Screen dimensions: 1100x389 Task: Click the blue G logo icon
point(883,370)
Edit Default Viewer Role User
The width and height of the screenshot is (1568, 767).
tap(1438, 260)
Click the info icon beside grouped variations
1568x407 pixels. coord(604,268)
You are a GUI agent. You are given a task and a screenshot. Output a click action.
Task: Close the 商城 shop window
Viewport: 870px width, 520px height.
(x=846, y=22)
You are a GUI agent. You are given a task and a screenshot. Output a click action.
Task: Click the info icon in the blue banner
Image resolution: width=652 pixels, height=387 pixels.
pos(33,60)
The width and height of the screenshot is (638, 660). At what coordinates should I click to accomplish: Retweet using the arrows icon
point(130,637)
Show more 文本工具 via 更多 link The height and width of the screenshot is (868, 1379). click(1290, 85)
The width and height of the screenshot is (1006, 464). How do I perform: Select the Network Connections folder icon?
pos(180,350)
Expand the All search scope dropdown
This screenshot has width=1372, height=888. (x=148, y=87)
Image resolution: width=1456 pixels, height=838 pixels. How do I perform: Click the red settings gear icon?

§ **Instructions to follow**
Write out every entry again exactly, please, with nothing missing.

§ **Output of the exercise**
Screen dimensions: 1100x389 Task: Click the blue G logo icon
point(883,370)
Edit Default Viewer Role User
The width and height of the screenshot is (1568, 767).
tap(1438, 260)
Click the info icon beside grouped variations
1568x407 pixels. coord(604,268)
You are a GUI agent. You are given a task and a screenshot. Output a click action.
Task: Close the 商城 shop window
Viewport: 870px width, 520px height.
(x=846, y=22)
You are a GUI agent. You are given a task and a screenshot. Output a click action.
Task: Click the info icon in the blue banner
Image resolution: width=652 pixels, height=387 pixels.
pos(33,60)
The width and height of the screenshot is (638, 660). At what coordinates should I click to accomplish: Retweet using the arrows icon
point(130,637)
Show more 文本工具 via 更多 link The height and width of the screenshot is (868, 1379). click(1290, 85)
The width and height of the screenshot is (1006, 464). How do I perform: Select the Network Connections folder icon?
pos(180,350)
Expand the All search scope dropdown
This screenshot has width=1372, height=888. (x=148, y=87)
Image resolution: width=1456 pixels, height=838 pixels. How do I perform: Click the red settings gear icon?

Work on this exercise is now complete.